Monday, October 27, 2008

TREK TO TOLOUNG MONASTERY, NORTH SIKKIM

The Tolung Monastery was first built in the reign of Chogyal Chakdor Namgyal in the early part of the eighteenth century. It contains rare and valuable scriptures and artifacts of other monasteries that were brought here for safety during the invasion of Sikkim by the Nepalis during the late seventeenth century and the early nineteenth century. A brass chorten within the monastery contains the ashes of one of the incarnates of Lama Latsun Chembo, the patron saint of Sikkim. All the relics are kept sealed in thirteen boxes under the supervision of the Government of Sikkim. Once every three years in the month of April the relics are shown to the public in the monastery complex. The last display of the relics was held in May 97. The old monastery has been demolished because its structure had become weak and a new one has been built in its place.

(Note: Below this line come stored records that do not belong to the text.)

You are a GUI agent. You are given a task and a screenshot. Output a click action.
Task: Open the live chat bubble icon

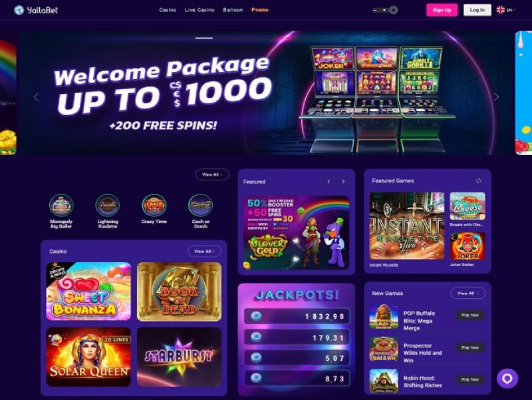pos(507,378)
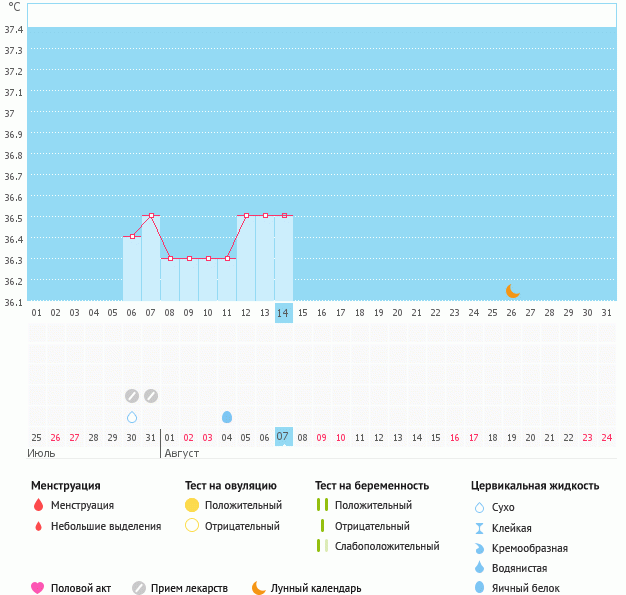626x595 pixels.
Task: Click the medication icon above July 30
Action: click(132, 396)
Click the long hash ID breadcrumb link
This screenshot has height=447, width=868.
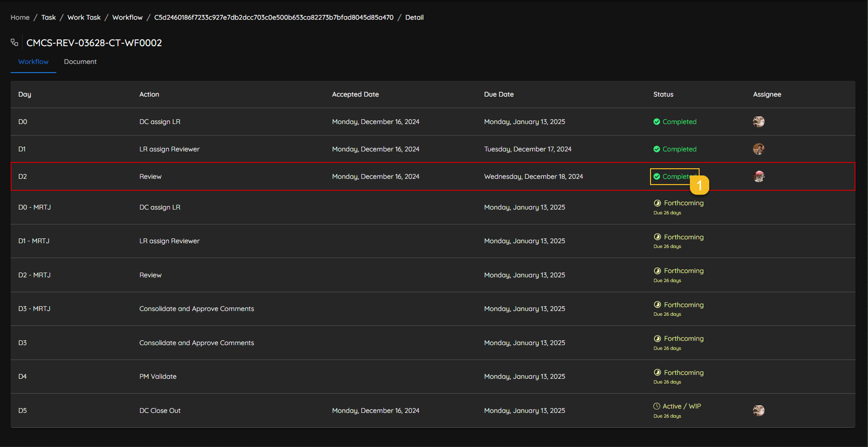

Tolung at an altitude of 2488 m(8160 ft) ft lies in the sparsely Lepcha populated Dzongu area of North Sikkim and a permit is required from the District Collectorate at Mangan to visit it. To reach Tolung monastery, one has to travel by road upto Linzey. There is a daily bus service from Gangtok to a place slightly short of Linzey. From Linzey to Tolung is a 20 kilometres walk and takes approximately five hours along the thundering Tolung river, which is a boiling torrent at many places, through thick forests and cardamom fields. The track itself is easy but is surrounded by precipitous cliffs from which plummet down waterfalls in white plumes hundreds of feet into the narrow gorges to the valley floor. Birds tweet louder to make themselves heard over the sound of the waterfalls and the rivers. Perched precariously on these cliffs here and there are the huts of the hardy Lepchas. As one walks towards Tolung, the surrounding mountains on the top of which ice clings tenaciously even during the summer seem to close in. On reaching Tolung one can understand why the Sikkimese chose this place to keep the relics here out of the reach of the invading Nepalis. It is so secluded and perhaps because of its high altitude was easy to guard.
At Tolung there is a Pilgrims Hut. A further walk of about an hour along the Tolung river takes one to a religious spot called Devta Pani.
During my trek to Tolung Gompa, I found that I had forgotten to wear my watch and so I asked a Lepcha whom I met on the trail what the time was. He told me that he had never learnt to read a watch. I then realised that time was a meaningless concept here - there were no deadlines to be met and no tasks to be done that required hurrying. Time here itself moves at a different pace.
I passed an old cemetery and thought of the deceased who led a life that lacked in opportunities because of the circumstances that prevail in a rural environment. Because of this many were not able to bring out their dormant capabilities. Perhaps if given a different upbringing, many would have become celebrities in some field or the other.
A stanza, from Thomas Gray’s Elegy written in a Country Church­yard, which seemed so apt here, echoed in my ears
Full many a gem of purest ray serene,
The dark unfathomed caves of the ocean bear,
Full many a flower is born to blush unseen,
And waste its sweetness on the desert air.